- **WHAT IS BEING ASKED**: Reproduce verbatim the part of the material that opens with the line containing "Where should I click to: Turn" and closes with the line containing "point(848,574)", both lines included.

- **SUPPLIED DATA**:

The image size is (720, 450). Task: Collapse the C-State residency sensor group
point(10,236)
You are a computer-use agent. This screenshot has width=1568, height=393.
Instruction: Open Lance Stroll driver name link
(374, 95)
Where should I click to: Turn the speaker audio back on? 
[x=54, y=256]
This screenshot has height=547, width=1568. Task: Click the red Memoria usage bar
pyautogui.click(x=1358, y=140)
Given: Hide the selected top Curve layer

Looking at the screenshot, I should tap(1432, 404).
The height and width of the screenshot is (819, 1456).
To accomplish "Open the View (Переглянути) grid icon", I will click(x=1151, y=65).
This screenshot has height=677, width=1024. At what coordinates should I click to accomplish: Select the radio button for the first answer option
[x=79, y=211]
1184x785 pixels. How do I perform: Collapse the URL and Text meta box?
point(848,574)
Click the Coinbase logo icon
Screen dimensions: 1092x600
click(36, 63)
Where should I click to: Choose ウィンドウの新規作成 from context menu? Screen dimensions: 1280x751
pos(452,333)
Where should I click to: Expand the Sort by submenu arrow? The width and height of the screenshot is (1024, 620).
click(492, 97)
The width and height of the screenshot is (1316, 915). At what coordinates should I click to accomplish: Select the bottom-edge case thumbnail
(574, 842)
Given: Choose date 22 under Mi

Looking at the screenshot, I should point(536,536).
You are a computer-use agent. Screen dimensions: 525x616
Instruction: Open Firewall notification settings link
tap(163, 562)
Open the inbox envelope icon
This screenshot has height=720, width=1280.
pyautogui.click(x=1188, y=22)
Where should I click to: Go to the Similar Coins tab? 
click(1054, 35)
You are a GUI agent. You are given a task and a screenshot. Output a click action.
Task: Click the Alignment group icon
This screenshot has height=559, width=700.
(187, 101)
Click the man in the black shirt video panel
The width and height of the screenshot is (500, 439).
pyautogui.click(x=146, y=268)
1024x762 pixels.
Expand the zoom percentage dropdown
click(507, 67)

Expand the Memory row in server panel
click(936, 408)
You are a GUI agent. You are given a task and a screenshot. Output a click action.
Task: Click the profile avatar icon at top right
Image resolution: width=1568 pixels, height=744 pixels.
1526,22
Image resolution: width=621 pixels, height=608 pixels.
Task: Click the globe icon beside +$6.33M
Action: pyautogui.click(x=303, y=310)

- **SOLUTION TO THIS TASK**:
Where should I click to: Turn the speaker audio back on? 
[x=54, y=256]
This screenshot has height=547, width=1568. Task: Click the red Memoria usage bar
pyautogui.click(x=1358, y=140)
Given: Hide the selected top Curve layer

Looking at the screenshot, I should tap(1432, 404).
The height and width of the screenshot is (819, 1456).
To accomplish "Open the View (Переглянути) grid icon", I will click(x=1151, y=65).
This screenshot has height=677, width=1024. At what coordinates should I click to accomplish: Select the radio button for the first answer option
[x=79, y=211]
1184x785 pixels. How do I perform: Collapse the URL and Text meta box?
point(848,574)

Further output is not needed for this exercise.